Prompt: Count every line below that contains "screenshot", then give that count and nothing else.
Data for this exercise section start
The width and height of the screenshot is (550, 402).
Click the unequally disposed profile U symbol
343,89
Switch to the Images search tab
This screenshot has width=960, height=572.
Data for this exercise section end
Final answer: 2